There is also a booklet called 'Living with PMR & GCA', it has an article in it called 'The Slippery Slope of Reduction', unfortunately the booklet is not free of charge.
Tina thanks. I was only diagnosed on 5-11-15. Primary care DR started me on 10 mg, 2 x a day. I was pain free. WONDERFUL. 3 weeks later he had me start cutting 1 mg at night, for a week at a time. OK for about 4 weeks, when first flare, left side. Couldn't hardly walk. Increased up to 6, gave injection in butt, improvement , 3 weeks, pain into right hip. Now back up to 10 mg, 2 x day. Been on that 3 days but not a lot of improvement. He did tell me about the ibuprofen, ugh, but it is only thing midday along with tramadol, that lets me walk reasonably safe! I had Always been so darned active...walking 4-5 miles daily,Milne dance 2 days, now, NOTHING! I have an appt with a Rheumatoligist end of August. PCP says she may have other options for me. I have gotten a lot out of knowing others are going thru this also. I get so darned depressed, life as I knew it seems buried somewhere. All my years of good health must have saved up to hit all at once! Thank you again for replying,
Judy are you saying you are taking Ibuprufen and pred? It is just that they are considered contra indicatory and should not really be taken together. I must admit Tramadol did not have any affect on the PMR in my case at all. You do seem to be yo-yoing a bit which also is not good news. You need to reduce slowly but surely, going up and down can make things more difficult in the future. I know how you feel about having good health in the past, it is really life changing when you lose it.
Follow this link http://www.patient.co.uk/forums/discuss/pmr-gca-website-addresses-and-resources-35316 to the pinned thread on this site.
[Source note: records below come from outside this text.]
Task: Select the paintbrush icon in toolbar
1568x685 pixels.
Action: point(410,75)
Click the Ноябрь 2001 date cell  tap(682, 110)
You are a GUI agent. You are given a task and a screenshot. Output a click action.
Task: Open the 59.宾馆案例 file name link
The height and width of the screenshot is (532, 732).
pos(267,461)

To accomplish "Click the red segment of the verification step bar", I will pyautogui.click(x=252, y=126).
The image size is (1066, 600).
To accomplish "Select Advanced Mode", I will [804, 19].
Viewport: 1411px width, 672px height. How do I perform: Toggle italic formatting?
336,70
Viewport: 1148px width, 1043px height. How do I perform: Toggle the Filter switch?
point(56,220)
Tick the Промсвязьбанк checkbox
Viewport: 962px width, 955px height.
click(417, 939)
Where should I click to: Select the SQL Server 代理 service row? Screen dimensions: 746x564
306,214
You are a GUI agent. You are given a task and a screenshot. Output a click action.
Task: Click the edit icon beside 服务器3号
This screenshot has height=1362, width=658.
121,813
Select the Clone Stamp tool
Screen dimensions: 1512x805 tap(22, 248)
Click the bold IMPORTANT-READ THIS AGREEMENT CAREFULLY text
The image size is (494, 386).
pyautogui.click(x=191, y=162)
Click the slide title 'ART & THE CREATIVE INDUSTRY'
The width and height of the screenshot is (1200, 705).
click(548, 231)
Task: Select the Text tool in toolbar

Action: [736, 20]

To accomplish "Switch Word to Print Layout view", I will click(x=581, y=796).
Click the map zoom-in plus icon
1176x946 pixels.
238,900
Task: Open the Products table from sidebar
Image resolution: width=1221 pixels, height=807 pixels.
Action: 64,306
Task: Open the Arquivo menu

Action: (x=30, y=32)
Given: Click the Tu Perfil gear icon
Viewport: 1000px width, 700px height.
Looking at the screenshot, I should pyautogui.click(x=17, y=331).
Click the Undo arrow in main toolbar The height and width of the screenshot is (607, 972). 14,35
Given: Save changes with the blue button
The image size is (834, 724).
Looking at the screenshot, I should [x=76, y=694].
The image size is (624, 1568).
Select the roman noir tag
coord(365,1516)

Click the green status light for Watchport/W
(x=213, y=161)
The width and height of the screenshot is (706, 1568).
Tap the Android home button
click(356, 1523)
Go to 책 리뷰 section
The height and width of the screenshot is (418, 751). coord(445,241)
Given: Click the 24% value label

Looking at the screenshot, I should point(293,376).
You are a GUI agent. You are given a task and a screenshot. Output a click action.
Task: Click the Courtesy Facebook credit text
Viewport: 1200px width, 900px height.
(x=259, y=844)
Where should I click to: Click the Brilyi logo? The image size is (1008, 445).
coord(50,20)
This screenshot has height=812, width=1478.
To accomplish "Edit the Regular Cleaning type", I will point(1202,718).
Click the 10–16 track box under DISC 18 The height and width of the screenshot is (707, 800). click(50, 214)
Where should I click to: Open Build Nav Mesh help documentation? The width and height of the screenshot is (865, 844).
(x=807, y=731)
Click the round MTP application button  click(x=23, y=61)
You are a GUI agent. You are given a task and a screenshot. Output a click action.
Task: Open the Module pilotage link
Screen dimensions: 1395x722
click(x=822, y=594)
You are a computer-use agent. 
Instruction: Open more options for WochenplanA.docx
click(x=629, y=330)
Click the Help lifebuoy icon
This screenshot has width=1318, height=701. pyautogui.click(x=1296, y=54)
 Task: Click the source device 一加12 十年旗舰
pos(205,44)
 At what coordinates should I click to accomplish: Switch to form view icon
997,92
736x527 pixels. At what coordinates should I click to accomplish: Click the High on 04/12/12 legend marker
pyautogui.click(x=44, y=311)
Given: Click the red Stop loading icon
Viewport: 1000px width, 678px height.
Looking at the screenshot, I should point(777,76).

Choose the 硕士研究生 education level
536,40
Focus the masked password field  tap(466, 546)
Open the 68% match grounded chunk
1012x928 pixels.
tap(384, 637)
Then follow the other links and read up. Yo-yoing your dose can cause problems and you do not want to go down that road. Too fast a reduction as well. If you go to North East site, follow the link, email them and ask for copies of the reduction plans (free of charge) also take a look at Support (click on it).
NSAIDS, as ptolemy has said are a no no whilst on pred and Tramadol really won't help.
Thank you NO MORE IBUPROFEN FOR ME! Boy, do I know bad from yo yoing. I am checking out the link and info you provided! 😊
As lodger says reduce slowly. I have had a rheumy and GP who seem much more interested in my pred dose being reduced than the pain I am in. They have suggested reduce reduce reduce thus causing flares, which in fact is detrimental and means reduction is actually slower in the long run and much more painful.